**Data extracts:**
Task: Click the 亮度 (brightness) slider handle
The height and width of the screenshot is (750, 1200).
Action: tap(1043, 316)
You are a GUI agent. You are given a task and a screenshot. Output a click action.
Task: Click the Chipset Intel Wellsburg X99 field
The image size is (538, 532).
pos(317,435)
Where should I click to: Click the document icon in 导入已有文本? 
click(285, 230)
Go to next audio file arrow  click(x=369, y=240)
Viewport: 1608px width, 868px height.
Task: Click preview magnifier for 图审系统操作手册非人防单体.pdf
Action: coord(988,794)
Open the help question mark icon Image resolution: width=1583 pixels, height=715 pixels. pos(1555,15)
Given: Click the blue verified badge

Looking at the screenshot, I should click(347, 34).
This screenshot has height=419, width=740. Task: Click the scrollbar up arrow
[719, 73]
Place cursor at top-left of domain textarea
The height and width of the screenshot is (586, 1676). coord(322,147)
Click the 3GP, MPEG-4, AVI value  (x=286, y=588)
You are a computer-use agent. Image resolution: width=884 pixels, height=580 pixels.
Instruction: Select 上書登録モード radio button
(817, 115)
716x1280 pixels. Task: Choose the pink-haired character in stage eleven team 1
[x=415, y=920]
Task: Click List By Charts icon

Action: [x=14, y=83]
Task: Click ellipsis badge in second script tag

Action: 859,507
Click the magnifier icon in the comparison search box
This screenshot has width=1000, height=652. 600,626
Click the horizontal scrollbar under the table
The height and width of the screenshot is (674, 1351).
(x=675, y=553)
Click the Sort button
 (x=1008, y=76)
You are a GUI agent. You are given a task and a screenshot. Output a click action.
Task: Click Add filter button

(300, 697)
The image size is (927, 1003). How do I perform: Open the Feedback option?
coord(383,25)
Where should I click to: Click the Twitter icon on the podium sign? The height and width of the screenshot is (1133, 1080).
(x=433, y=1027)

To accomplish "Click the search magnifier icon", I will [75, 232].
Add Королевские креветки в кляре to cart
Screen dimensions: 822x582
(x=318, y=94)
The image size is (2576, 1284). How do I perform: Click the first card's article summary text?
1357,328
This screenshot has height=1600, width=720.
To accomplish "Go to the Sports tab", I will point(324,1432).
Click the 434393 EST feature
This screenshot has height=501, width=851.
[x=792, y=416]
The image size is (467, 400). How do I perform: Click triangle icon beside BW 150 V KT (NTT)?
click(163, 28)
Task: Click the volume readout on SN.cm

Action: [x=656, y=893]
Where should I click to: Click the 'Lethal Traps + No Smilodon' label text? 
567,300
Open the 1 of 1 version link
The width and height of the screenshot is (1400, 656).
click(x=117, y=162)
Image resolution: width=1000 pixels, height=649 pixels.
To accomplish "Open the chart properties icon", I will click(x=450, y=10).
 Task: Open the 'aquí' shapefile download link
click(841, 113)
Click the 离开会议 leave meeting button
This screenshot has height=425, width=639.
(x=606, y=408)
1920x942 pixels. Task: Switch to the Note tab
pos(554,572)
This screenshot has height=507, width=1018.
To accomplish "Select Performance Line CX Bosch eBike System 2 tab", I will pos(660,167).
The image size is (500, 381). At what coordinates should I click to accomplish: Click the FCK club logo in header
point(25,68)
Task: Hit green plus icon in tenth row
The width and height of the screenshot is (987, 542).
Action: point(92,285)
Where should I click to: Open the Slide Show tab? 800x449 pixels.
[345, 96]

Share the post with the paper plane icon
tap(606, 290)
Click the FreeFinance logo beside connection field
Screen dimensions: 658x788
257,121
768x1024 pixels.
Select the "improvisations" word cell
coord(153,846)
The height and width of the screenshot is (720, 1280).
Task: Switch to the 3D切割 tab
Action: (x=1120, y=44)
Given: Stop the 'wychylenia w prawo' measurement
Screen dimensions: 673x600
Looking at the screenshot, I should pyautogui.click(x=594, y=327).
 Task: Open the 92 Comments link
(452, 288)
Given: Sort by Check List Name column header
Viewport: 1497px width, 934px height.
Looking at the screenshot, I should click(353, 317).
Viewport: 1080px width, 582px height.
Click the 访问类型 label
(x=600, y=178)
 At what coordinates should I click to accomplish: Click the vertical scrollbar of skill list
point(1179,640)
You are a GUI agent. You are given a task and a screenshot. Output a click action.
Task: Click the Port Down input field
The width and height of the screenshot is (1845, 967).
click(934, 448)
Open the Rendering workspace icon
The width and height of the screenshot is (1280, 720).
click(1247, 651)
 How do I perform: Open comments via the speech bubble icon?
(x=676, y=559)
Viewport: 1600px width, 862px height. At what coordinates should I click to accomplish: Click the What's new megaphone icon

**To do:** Within the entries, count the lines containing the string "resolution" and state nothing but the result.

**Answer to the problem:** 3